The victims had in common the fact that they were all young students in the local school system, and this led to the belief that the children had likely offended spirits of the dead in some way, which had caused these unearthly manifestations to take place, even resulting in the “attacks” against some of the students. However, an investigation by psychologists Raymond Lee and S.E. Ackerman told a different story.

Lee and Ackerman recognized the odd fits of behavior as manifestations of mass hysteria, and interestingly, once a local group of Malay healers became involved by distributing talismans for protection and performing a benign series of ritual “sacrifices” to appease these spirits, the situation soon came to a resolution (at least until the next mass panic episode erupted a few years later).

Interestingly, Lee and Ackerman noted in their study The Sociocultural Dynamics of Mass Hysteria that both they and the local Malay healers had found ways to explain the phenomena within their own cultural frame of reference and, at least according to the healers, a “solution” that relied on magic had successfully resolved the situation… or at least apparently so.
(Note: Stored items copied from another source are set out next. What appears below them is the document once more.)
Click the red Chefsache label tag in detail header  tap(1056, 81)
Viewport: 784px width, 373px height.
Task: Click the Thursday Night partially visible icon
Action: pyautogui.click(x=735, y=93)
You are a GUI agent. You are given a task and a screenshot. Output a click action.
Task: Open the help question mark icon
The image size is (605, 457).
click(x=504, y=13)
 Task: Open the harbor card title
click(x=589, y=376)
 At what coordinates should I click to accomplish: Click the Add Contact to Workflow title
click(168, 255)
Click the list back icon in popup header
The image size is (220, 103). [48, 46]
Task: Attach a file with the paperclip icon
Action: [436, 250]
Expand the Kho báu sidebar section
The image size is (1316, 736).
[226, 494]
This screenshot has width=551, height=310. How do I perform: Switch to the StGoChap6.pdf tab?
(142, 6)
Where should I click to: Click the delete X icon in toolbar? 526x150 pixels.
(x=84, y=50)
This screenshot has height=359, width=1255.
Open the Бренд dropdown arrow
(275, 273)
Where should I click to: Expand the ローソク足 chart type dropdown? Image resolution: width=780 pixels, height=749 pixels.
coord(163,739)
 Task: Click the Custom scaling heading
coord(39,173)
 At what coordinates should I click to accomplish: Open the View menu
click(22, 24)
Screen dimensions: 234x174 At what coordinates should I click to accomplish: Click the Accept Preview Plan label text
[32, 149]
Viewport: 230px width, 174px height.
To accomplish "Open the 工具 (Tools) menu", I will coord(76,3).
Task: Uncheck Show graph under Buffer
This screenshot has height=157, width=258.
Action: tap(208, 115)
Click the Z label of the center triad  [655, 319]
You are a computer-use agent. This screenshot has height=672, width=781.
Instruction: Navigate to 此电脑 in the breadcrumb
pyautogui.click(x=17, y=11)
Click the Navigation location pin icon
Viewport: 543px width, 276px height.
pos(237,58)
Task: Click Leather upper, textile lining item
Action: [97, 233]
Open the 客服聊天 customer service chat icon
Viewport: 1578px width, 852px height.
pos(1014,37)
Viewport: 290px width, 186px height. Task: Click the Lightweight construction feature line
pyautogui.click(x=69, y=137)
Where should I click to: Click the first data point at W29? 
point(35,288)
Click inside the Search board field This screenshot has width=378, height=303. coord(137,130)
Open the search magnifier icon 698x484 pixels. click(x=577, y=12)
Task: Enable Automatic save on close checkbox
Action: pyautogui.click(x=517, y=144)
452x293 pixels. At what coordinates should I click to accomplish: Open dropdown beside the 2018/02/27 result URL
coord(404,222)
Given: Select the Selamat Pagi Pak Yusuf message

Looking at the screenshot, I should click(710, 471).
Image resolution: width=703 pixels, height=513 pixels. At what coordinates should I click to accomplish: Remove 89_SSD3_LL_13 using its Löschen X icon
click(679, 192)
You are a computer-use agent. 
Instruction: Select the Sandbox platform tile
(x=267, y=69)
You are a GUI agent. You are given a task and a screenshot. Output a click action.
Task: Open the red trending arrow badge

The simpler solution offered by the psychologists had been that parts of a society undergoing cultural transitions produced stress which manifests in what are sometimes peculiar ways; in this instance, it had been the perception that ghosts were attacking schoolchildren.

The mass hysteria cases of the late 70s and early 80s recounted above are by no means the only instance where peculiar panics that involved the belief in supernatural forces being at work erupted in parts of the world. In the early 2000s, a series of sightings of a “monkey man” in New Delhi, India garnered similar attention from clinical professionals and the media alike.

Described in most accounts as being a diminutive, ape-like creature, the “monkey man” spent weeks terrorizing residents in parts of greater New Delhi, causing some residents to sleep outside their homes and even on rooftops, and to build large fires to attempt to ward off the creature. However, descriptions of the beast’s appearance varied, with some reports describing the small apelike creature described above, while others described the creature as being clad in a metal helmet and button-up suit of armor, even wearing claws on its hands which it used to scratch unsuspecting residents who were unlucky enough to have been accosted by the creature. When the monkey man wasn’t busy shredding people with its claws, it was known to traverse parts of town by traveling across the tops of buildings, displaying its unusual prowess for leaping locomotion.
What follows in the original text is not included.